**GOAL OF THE EXERCISE:** Decide whether each statement below agrees with the passage on the Company's dispute with the Treasury, answering yes or no and quoting the exact words of the passage that settle it. 1. The funding deficiency can be corrected only by contributing $1,836,359 to the Plan. 2. The Company received the Treasury report in October 2007. 3. Penalties for late payment cannot be removed under any circumstances.

**QUOTED TEXT:**
During 2007, the Company submitted information to the Department of Treasury (Treasury) advocating that it had no legal obligation to act as the sponsor of the Plan to ascertain whether the Treasury concurred or disagreed with this position.  The Company subsequently provided responses to Treasury inquiries related to this determination.  In October 2009, the Company received a report from the Treasury that stated that the Treasury staff disagreed with the Company’s position and as a result, the Company is responsible for excise taxes attributed to the funding deficiency of $1,836,359 for the years 2003 through 2007 which funding deficiency can only be corrected by contributing $1,836,359 to the Plan.  The report also states that proposed 10% excise taxes of $348,500, penalties for late payment of excise taxes of approximately $1,200,000, and 100% excise taxes of approximately $3,500,000 related to the years ended December 31, 2006 and 2007 may be imposed.  Penalties for late payment may be removed if the Company provides reasonable cause for not paying the excise taxes and the Treasury concurs with the Company’s position.  The Company and its outside legal counsel disagree with significant aspects of both the factual findings and legal conclusions set forth in the report and, in accordance with Treasury procedures, have responded with a detailed analysis of its opposition to their findings.  The Company plans to diligently pursue all appropriate steps to perfect its appeal rights and attempt to prevail on the merits of its position, which will include filing a protest, requesting an appeals conference, and, if needed, petitioning the tax court and advocating its position in that forum.

(Records)
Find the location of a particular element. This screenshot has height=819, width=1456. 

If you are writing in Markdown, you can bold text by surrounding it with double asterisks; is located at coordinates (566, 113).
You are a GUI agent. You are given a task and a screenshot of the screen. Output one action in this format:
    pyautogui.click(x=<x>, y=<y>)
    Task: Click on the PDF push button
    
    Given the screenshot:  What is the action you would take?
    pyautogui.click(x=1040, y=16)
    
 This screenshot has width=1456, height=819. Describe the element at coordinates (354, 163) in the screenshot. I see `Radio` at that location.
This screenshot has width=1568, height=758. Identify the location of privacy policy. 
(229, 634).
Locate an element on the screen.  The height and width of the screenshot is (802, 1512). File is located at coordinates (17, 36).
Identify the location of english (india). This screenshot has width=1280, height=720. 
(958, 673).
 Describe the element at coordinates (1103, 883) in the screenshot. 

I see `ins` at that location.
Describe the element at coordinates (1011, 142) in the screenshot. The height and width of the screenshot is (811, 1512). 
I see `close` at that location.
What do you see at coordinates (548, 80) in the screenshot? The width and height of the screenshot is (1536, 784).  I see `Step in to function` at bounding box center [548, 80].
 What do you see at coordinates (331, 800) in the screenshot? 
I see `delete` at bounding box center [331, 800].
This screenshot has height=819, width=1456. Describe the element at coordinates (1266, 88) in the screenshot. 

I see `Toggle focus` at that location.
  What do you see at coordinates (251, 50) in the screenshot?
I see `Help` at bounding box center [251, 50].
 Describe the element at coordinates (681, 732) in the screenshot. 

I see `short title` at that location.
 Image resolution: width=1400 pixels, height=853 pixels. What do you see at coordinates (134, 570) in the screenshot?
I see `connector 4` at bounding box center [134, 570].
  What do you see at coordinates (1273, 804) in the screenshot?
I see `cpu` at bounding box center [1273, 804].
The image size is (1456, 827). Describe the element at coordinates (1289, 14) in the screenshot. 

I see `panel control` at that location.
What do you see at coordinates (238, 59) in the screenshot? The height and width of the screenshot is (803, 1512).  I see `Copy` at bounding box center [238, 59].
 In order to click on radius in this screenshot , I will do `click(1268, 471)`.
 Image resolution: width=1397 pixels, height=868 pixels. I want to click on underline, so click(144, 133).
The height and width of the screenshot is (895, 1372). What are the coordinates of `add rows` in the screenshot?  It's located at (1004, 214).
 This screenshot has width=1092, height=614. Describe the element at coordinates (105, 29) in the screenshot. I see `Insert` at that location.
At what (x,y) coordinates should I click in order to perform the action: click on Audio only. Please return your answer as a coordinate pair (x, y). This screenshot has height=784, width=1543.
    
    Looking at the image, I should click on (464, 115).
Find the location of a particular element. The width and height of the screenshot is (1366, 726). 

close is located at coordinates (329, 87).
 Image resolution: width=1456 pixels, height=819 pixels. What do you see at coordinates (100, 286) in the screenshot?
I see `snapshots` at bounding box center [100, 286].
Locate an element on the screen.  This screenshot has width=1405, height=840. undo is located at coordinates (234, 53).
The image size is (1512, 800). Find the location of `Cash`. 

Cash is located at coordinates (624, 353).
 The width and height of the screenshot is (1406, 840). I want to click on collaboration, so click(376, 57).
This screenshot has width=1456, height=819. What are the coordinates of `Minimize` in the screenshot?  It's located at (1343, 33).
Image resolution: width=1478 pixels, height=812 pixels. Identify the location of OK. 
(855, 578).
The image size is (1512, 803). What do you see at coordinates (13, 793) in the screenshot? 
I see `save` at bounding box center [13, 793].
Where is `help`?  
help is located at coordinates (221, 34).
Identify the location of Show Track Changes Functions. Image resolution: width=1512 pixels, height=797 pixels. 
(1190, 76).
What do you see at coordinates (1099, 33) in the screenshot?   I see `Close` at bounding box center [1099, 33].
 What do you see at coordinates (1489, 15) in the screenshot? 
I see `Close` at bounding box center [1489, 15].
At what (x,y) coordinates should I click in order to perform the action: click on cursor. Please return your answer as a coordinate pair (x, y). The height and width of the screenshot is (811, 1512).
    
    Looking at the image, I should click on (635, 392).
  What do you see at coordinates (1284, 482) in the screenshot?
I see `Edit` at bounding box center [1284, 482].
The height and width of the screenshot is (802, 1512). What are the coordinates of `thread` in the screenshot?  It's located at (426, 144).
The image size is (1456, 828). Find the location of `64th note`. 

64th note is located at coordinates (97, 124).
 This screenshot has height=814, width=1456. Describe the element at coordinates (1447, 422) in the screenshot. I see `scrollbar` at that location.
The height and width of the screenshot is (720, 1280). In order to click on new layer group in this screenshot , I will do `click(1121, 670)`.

**RESPONSE FOR THIS EXERCISE:**
1. Yes: "which funding deficiency can only be corrected by contributing $1,836,359 to the Plan"
2. No: "In October 2009, the Company received a report from the Treasury"
3. No: "Penalties for late payment may be removed if the Company provides reasonable cause for not paying the excise taxes and the Treasury concurs with the Company’s position"